EMERSON RADIO ADDRESS: The Dream Lives On

WASHINGTON   –  “Forty years ago, on April 4th, 1968, a deliberate act of violence robbed America, and the world, of one of its brightest minds, one of its purest thinkers, one of its bravest revolutionaries.

Dr. Martin Luther King, Jr.’s importance to the American civil rights movement and his commitment to nonviolence cannot be overstated.  His teachings and influence live on in our nation – not just in textbooks and speeches, but in the very fabric of our society.  Social justice in American institutions, tolerance on American streets, civil discourse and, when necessary, civil disobedience.  We can attribute a great deal of today’s social consciousness to the great man whose life was cut short 40 years ago.

Dr. King’s way was elegant and intelligent.

In its simplicity, Dr. King’s logic was not only beautiful and sensible, but it was also easy to understand, absorb and adopt.  Love your neighbor.  Do not accept injustice.  Overcome evil with patience and fortitude.  See the world in terms of wrong and right, not black and white.  One equals one; it is the simple math of equality.

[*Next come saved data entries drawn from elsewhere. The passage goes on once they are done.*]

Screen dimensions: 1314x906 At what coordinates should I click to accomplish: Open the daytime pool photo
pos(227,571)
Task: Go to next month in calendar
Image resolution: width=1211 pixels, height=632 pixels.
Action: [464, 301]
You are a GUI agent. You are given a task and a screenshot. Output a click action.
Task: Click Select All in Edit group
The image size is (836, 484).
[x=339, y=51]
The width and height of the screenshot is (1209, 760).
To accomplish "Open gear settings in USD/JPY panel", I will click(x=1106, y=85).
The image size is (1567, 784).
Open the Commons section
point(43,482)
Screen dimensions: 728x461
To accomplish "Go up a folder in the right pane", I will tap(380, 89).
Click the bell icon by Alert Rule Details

Dr. King was determined that the lessons of our faiths and our responsibilities as free people not be undermined or lost by the unnatural laws of segregation and suppression.  He saw clearly through the human excuses to grant exceptions to the laws of both God and man.  When, like our Founders, we say we believe in liberty and justice for all, we cannot equivocate on the basis of color or creed.  When we commit to live as our God commands us, we cannot also submit our own exceptions based on modern stereotypes and mean prejudice.

 
On April 9 that year, Rev. Benjamin Mays, Morehouse College’s president emeritus, gave the final eulogy for his friend.  He said: “Too bad, you say, that Martin Luther King Jr. died so young.  I feel that way, too.  But, as I have said many times before, it isn’t how long one lives, but how well.  It’s what one accomplishes for mankind that matters.”

By every measure, Dr. King’s accomplishments for mankind are a humbling reflection upon each of his 39 years.  If he were alive today, Dr. King would be 79 years of age.  Who knows what he might have accomplished in his next 40 years.  We can only speculate on the future of his nonviolent civil rights crusade for all people.  His assassination was a great tragedy for our country, but as he died his dream broke free.  Today, it lives on.

Before he perished, Dr. King had done the most difficult of his work.  He had budged the stone from its place and the wheel of great change started to turn for America.  What he started, we must see through.

Equality, civil rights, liberty, and freedom are not just words; they are the cornerstones on which our country is founded.  Dr. Martin Luther King, Jr. knew that in order to be a great nation, we Americans must not be content to defend those concepts – we must always work to expand them.”